The payout comprises a normal dividend of nine cents per share and a special dividend of 10 cents per share. The dividend faces a shareholder vote at the Dec 4 annual general meeting. If approved, payment will be made soon after.

Although SPH has an investment portfolio of about $1 billion, it is unlikely it will want to sell some assets for cash in these uncertain times.

An SPH spokesman said: 'Current market prices are low due to the financial turmoil. We believe that funding our working capital needs through the loan facilities will allow us the maximum flexibility in the deployment of funds to pursue appropriate business opportunities should they arise.'

The firm has announced various initiatives in recent months. It is a partner in the OpenNet consortium with Canadian company Axia NetMedia, SingTel and SP Telecom that will build Singapore's new ultra-fast Internet infrastructure.

Market observers say SPH's ability to secure term loans under such tight credit conditions is a sign that its finances are seen to be in good shape. In particular, the media company secured the loan facilities on unsecured terms.

Companies have been saying that loans have been hard to come by, and financing expensive.

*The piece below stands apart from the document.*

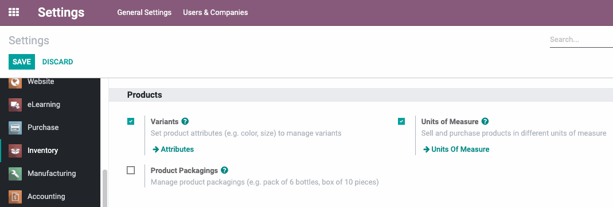Click into the Search settings field
This screenshot has width=613, height=207.
point(581,40)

Palm-oil giant Wilmar International said last week that one of its credit lines had been cancelled, although this was due to the bank exiting commodity finance rather than a sign of trouble.

However, chairman Kuok Khoon Hong had highlighted the difficulties faced by his competitors, with some banks trimming credit lines.

But the door on financing has not completely closed.

SingTel said last week that it had sealed about $1.075 billion in loans to refinance debt and for general working capital with banks here and in Australia, including DBS and OCBC.

SPH shares closed five cents down at $3.41 yesterday, with 6.8 million shares traded.